** Written exercise **
Scale the part of the data items that opens with the line containing "[Menu] (24, 32)" and closes with the line containing "[Brew City CT-360] (102, 1983)", both lines included. Repeat each line with its request unchanged and its answer coordinates multiplied by 0.95, rounding to whole numbers with halves rounded up.

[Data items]
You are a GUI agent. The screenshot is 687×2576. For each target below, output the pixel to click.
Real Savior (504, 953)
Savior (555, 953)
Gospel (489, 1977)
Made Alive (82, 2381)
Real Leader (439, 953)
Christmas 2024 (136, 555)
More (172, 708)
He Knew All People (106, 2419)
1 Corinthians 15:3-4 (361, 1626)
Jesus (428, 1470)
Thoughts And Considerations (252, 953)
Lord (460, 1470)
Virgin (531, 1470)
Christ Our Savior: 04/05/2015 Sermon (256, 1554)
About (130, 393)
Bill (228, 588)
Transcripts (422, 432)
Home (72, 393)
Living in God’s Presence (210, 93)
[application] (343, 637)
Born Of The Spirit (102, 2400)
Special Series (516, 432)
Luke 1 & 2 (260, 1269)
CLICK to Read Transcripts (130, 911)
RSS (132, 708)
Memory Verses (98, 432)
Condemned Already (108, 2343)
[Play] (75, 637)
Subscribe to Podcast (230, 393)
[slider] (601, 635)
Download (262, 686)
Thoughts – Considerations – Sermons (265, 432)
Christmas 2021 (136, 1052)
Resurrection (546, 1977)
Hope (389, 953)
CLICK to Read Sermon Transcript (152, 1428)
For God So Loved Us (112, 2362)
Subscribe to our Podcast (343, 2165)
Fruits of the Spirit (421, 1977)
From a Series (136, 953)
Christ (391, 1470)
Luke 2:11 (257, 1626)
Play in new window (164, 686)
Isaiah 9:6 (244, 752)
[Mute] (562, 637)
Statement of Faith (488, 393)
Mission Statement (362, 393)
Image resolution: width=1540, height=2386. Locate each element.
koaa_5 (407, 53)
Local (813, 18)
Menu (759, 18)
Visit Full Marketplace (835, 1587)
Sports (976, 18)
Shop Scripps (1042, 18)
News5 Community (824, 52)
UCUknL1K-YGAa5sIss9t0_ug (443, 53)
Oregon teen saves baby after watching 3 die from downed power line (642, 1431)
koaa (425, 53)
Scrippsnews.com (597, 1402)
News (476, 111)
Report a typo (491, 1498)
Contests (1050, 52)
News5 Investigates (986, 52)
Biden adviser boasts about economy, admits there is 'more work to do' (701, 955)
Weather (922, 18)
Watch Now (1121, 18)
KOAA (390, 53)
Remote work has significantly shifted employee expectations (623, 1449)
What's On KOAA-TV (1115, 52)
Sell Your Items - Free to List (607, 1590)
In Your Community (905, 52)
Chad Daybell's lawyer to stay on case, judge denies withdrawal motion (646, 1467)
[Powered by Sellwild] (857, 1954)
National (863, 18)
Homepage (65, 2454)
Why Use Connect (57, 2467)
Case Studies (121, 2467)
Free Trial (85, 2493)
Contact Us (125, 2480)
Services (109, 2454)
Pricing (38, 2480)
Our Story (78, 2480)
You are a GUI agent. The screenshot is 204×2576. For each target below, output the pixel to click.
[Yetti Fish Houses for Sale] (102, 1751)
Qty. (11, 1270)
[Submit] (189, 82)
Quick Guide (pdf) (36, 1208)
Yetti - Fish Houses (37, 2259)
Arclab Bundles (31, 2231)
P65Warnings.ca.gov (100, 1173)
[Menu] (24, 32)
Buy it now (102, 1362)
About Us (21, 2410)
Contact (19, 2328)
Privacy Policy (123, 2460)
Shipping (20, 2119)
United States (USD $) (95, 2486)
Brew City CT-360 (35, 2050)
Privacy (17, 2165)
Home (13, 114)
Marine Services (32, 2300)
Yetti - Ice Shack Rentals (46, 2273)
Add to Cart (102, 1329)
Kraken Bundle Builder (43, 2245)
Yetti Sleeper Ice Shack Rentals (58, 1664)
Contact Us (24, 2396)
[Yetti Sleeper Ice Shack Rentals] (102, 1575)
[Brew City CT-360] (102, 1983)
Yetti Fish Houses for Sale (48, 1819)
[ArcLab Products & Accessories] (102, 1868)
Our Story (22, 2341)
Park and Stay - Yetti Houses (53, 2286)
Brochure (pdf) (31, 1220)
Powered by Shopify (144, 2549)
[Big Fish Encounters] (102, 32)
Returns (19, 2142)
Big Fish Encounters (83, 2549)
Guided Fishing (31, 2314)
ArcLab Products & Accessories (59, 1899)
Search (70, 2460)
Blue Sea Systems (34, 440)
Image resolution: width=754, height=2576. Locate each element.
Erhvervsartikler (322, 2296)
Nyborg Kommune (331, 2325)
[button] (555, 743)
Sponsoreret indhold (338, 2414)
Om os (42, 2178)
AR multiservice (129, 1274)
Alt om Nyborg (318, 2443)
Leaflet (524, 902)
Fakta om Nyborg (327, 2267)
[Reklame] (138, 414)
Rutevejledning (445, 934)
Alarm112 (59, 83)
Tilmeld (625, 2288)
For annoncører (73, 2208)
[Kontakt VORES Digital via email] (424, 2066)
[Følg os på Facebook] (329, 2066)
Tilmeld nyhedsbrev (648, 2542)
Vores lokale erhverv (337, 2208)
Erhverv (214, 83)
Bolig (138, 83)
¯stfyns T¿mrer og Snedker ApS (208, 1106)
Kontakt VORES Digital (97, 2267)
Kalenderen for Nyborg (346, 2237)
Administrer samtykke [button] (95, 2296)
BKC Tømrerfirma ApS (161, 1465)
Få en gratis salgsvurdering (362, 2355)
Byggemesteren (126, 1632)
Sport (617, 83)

** Solution below **
[Menu] (23, 30)
Buy it now (97, 1294)
About Us (20, 2290)
Contact (18, 2212)
Privacy Policy (117, 2337)
Shipping (19, 2013)
United States (USD $) (90, 2362)
Brew City CT-360 (33, 1948)
Privacy (16, 2057)
Home (12, 108)
Marine Services (30, 2185)
Yetti - Ice Shack Rentals (44, 2159)
Add to Cart (97, 1263)
Kraken Bundle Builder (41, 2133)
Yetti Sleeper Ice Shack Rentals (55, 1581)
Contact Us (23, 2276)
[Yetti Sleeper Ice Shack Rentals] (97, 1496)
[Brew City CT-360] (97, 1884)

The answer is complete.